§ Your goal
Below is a set of entries; copy all of them exactly.

§ Task material
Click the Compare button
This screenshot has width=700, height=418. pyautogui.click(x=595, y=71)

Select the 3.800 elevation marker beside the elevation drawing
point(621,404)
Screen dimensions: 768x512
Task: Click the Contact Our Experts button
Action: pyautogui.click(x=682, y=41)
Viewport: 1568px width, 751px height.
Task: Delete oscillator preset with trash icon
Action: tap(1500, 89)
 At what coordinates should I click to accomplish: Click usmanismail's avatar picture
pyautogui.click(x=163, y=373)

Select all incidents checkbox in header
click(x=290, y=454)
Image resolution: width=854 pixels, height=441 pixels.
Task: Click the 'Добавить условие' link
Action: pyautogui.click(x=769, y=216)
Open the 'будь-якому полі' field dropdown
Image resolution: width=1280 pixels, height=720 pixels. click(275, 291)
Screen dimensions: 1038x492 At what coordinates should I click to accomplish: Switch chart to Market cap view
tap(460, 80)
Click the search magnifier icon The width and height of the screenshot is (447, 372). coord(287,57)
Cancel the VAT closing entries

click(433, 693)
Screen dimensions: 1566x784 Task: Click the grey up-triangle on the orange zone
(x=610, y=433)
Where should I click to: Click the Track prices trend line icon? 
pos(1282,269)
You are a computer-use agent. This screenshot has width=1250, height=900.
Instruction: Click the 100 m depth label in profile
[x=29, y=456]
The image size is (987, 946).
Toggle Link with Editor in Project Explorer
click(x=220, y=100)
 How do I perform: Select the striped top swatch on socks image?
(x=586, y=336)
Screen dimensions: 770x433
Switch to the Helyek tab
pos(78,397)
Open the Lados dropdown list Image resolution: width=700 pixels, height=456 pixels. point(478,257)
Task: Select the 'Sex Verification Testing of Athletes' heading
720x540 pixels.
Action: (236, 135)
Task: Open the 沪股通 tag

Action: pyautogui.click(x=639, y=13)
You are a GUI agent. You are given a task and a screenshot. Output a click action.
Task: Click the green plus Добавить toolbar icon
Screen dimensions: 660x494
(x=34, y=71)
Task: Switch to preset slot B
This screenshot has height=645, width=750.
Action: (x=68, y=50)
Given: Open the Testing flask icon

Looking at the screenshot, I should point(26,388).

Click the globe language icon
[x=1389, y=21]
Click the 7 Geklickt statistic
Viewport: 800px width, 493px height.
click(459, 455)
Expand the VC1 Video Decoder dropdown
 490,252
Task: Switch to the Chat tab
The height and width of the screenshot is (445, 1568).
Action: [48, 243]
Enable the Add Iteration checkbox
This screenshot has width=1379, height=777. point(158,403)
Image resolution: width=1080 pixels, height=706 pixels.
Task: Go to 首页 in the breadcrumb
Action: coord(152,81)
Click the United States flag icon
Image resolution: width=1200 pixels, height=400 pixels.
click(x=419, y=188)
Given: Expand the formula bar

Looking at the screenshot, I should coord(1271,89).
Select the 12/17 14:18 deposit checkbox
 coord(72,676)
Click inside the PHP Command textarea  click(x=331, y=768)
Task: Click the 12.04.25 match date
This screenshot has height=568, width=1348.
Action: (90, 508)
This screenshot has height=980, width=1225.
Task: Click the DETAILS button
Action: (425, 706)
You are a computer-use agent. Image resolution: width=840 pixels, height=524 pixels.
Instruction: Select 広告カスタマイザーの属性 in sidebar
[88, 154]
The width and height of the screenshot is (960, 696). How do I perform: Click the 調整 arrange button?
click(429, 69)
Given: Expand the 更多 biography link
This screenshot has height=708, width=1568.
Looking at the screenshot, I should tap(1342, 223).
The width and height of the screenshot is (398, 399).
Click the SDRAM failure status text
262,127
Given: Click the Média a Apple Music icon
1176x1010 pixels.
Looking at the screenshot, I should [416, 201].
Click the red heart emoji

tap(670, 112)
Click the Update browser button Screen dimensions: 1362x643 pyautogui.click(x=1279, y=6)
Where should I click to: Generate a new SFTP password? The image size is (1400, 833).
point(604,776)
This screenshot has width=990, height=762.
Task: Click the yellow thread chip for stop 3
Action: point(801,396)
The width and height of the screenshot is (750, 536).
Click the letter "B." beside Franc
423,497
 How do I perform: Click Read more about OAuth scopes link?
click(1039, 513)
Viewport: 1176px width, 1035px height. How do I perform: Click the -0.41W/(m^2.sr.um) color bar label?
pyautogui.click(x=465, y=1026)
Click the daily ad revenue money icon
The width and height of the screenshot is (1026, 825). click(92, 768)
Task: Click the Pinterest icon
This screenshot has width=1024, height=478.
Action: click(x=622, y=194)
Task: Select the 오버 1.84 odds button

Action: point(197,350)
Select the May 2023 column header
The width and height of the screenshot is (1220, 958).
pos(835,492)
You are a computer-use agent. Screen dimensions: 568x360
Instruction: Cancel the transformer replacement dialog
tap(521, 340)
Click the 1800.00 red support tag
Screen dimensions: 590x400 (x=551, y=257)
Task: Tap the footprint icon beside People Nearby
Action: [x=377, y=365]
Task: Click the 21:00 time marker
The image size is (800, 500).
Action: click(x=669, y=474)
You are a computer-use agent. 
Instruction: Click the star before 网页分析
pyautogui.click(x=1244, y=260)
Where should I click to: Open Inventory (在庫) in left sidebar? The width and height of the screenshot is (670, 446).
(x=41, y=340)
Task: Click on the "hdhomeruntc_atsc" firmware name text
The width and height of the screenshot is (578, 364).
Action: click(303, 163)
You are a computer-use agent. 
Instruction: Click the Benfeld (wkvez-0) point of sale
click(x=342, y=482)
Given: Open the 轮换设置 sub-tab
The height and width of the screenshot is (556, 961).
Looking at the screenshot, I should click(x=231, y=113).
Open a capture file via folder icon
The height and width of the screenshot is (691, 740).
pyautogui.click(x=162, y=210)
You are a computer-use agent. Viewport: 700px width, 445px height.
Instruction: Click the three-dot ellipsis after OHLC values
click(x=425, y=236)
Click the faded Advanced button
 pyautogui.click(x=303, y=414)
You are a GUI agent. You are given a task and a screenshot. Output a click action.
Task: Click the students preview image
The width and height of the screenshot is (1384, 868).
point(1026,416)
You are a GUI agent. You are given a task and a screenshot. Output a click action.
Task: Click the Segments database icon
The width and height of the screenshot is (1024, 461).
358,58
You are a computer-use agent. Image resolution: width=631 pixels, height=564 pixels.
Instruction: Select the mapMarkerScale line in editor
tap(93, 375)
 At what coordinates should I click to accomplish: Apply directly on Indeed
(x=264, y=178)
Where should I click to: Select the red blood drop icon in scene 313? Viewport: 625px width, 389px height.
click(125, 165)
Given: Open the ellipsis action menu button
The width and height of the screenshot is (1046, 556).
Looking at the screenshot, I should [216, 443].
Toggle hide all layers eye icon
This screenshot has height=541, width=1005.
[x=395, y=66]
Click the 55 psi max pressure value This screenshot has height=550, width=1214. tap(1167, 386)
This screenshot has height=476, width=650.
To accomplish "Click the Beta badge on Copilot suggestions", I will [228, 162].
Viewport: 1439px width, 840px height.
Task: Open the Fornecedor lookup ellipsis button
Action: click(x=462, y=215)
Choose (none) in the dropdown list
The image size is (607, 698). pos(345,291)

§ Output of the exercise
Click the Compare button
This screenshot has width=700, height=418. pyautogui.click(x=595, y=71)

Select the 3.800 elevation marker beside the elevation drawing
point(621,404)
Screen dimensions: 768x512
Task: Click the Contact Our Experts button
Action: pyautogui.click(x=682, y=41)
Viewport: 1568px width, 751px height.
Task: Delete oscillator preset with trash icon
Action: tap(1500, 89)
 At what coordinates should I click to accomplish: Click usmanismail's avatar picture
pyautogui.click(x=163, y=373)

Select all incidents checkbox in header
click(x=290, y=454)
Image resolution: width=854 pixels, height=441 pixels.
Task: Click the 'Добавить условие' link
Action: pyautogui.click(x=769, y=216)
Open the 'будь-якому полі' field dropdown
Image resolution: width=1280 pixels, height=720 pixels. click(275, 291)
Screen dimensions: 1038x492 At what coordinates should I click to accomplish: Switch chart to Market cap view
tap(460, 80)
Click the search magnifier icon The width and height of the screenshot is (447, 372). coord(287,57)
Cancel the VAT closing entries

click(433, 693)
Screen dimensions: 1566x784 Task: Click the grey up-triangle on the orange zone
(x=610, y=433)
Where should I click to: Click the Track prices trend line icon? 
pos(1282,269)
You are a computer-use agent. This screenshot has width=1250, height=900.
Instruction: Click the 100 m depth label in profile
[x=29, y=456]
The image size is (987, 946).
Toggle Link with Editor in Project Explorer
click(x=220, y=100)
 How do I perform: Select the striped top swatch on socks image?
(x=586, y=336)
Screen dimensions: 770x433
Switch to the Helyek tab
pos(78,397)
Open the Lados dropdown list Image resolution: width=700 pixels, height=456 pixels. point(478,257)
Task: Select the 'Sex Verification Testing of Athletes' heading
720x540 pixels.
Action: (236, 135)
Task: Open the 沪股通 tag

Action: pyautogui.click(x=639, y=13)
You are a GUI agent. You are given a task and a screenshot. Output a click action.
Task: Click the green plus Добавить toolbar icon
Screen dimensions: 660x494
(x=34, y=71)
Task: Switch to preset slot B
This screenshot has height=645, width=750.
Action: (x=68, y=50)
Given: Open the Testing flask icon

Looking at the screenshot, I should point(26,388).

Click the globe language icon
[x=1389, y=21]
Click the 7 Geklickt statistic
Viewport: 800px width, 493px height.
click(459, 455)
Expand the VC1 Video Decoder dropdown
 490,252
Task: Switch to the Chat tab
The height and width of the screenshot is (445, 1568).
Action: [48, 243]
Enable the Add Iteration checkbox
This screenshot has width=1379, height=777. point(158,403)
Image resolution: width=1080 pixels, height=706 pixels.
Task: Go to 首页 in the breadcrumb
Action: coord(152,81)
Click the United States flag icon
Image resolution: width=1200 pixels, height=400 pixels.
click(x=419, y=188)
Given: Expand the formula bar

Looking at the screenshot, I should coord(1271,89).
Select the 12/17 14:18 deposit checkbox
 coord(72,676)
Click inside the PHP Command textarea  click(x=331, y=768)
Task: Click the 12.04.25 match date
This screenshot has height=568, width=1348.
Action: (90, 508)
This screenshot has height=980, width=1225.
Task: Click the DETAILS button
Action: (425, 706)
You are a computer-use agent. Image resolution: width=840 pixels, height=524 pixels.
Instruction: Select 広告カスタマイザーの属性 in sidebar
[88, 154]
The width and height of the screenshot is (960, 696). How do I perform: Click the 調整 arrange button?
click(429, 69)
Given: Expand the 更多 biography link
This screenshot has height=708, width=1568.
Looking at the screenshot, I should tap(1342, 223).
The width and height of the screenshot is (398, 399).
Click the SDRAM failure status text
262,127
Given: Click the Média a Apple Music icon
1176x1010 pixels.
Looking at the screenshot, I should [416, 201].
Click the red heart emoji

tap(670, 112)
Click the Update browser button Screen dimensions: 1362x643 pyautogui.click(x=1279, y=6)
Where should I click to: Generate a new SFTP password? The image size is (1400, 833).
point(604,776)
This screenshot has width=990, height=762.
Task: Click the yellow thread chip for stop 3
Action: point(801,396)
The width and height of the screenshot is (750, 536).
Click the letter "B." beside Franc
423,497
 How do I perform: Click Read more about OAuth scopes link?
click(1039, 513)
Viewport: 1176px width, 1035px height. How do I perform: Click the -0.41W/(m^2.sr.um) color bar label?
pyautogui.click(x=465, y=1026)
Click the daily ad revenue money icon
The width and height of the screenshot is (1026, 825). click(92, 768)
Task: Click the Pinterest icon
This screenshot has width=1024, height=478.
Action: click(x=622, y=194)
Task: Select the 오버 1.84 odds button

Action: point(197,350)
Select the May 2023 column header
The width and height of the screenshot is (1220, 958).
pos(835,492)
You are a computer-use agent. Screen dimensions: 568x360
Instruction: Cancel the transformer replacement dialog
tap(521, 340)
Click the 1800.00 red support tag
Screen dimensions: 590x400 (x=551, y=257)
Task: Tap the footprint icon beside People Nearby
Action: [x=377, y=365]
Task: Click the 21:00 time marker
The image size is (800, 500).
Action: click(x=669, y=474)
You are a computer-use agent. 
Instruction: Click the star before 网页分析
pyautogui.click(x=1244, y=260)
Where should I click to: Open Inventory (在庫) in left sidebar? The width and height of the screenshot is (670, 446).
(x=41, y=340)
Task: Click on the "hdhomeruntc_atsc" firmware name text
The width and height of the screenshot is (578, 364).
Action: click(303, 163)
You are a computer-use agent. 
Instruction: Click the Benfeld (wkvez-0) point of sale
click(x=342, y=482)
Given: Open the 轮换设置 sub-tab
The height and width of the screenshot is (556, 961).
Looking at the screenshot, I should click(x=231, y=113).
Open a capture file via folder icon
The height and width of the screenshot is (691, 740).
pyautogui.click(x=162, y=210)
You are a computer-use agent. Viewport: 700px width, 445px height.
Instruction: Click the three-dot ellipsis after OHLC values
click(x=425, y=236)
Click the faded Advanced button
 pyautogui.click(x=303, y=414)
You are a GUI agent. You are given a task and a screenshot. Output a click action.
Task: Click the students preview image
The width and height of the screenshot is (1384, 868).
point(1026,416)
You are a GUI agent. You are given a task and a screenshot. Output a click action.
Task: Click the Segments database icon
The width and height of the screenshot is (1024, 461).
358,58
You are a computer-use agent. Image resolution: width=631 pixels, height=564 pixels.
Instruction: Select the mapMarkerScale line in editor
tap(93, 375)
 At what coordinates should I click to accomplish: Apply directly on Indeed
(x=264, y=178)
Where should I click to: Select the red blood drop icon in scene 313? Viewport: 625px width, 389px height.
click(125, 165)
Given: Open the ellipsis action menu button
The width and height of the screenshot is (1046, 556).
Looking at the screenshot, I should [216, 443].
Toggle hide all layers eye icon
This screenshot has height=541, width=1005.
[x=395, y=66]
Click the 55 psi max pressure value This screenshot has height=550, width=1214. tap(1167, 386)
This screenshot has height=476, width=650.
To accomplish "Click the Beta badge on Copilot suggestions", I will [228, 162].
Viewport: 1439px width, 840px height.
Task: Open the Fornecedor lookup ellipsis button
Action: click(x=462, y=215)
Choose (none) in the dropdown list
The image size is (607, 698). pos(345,291)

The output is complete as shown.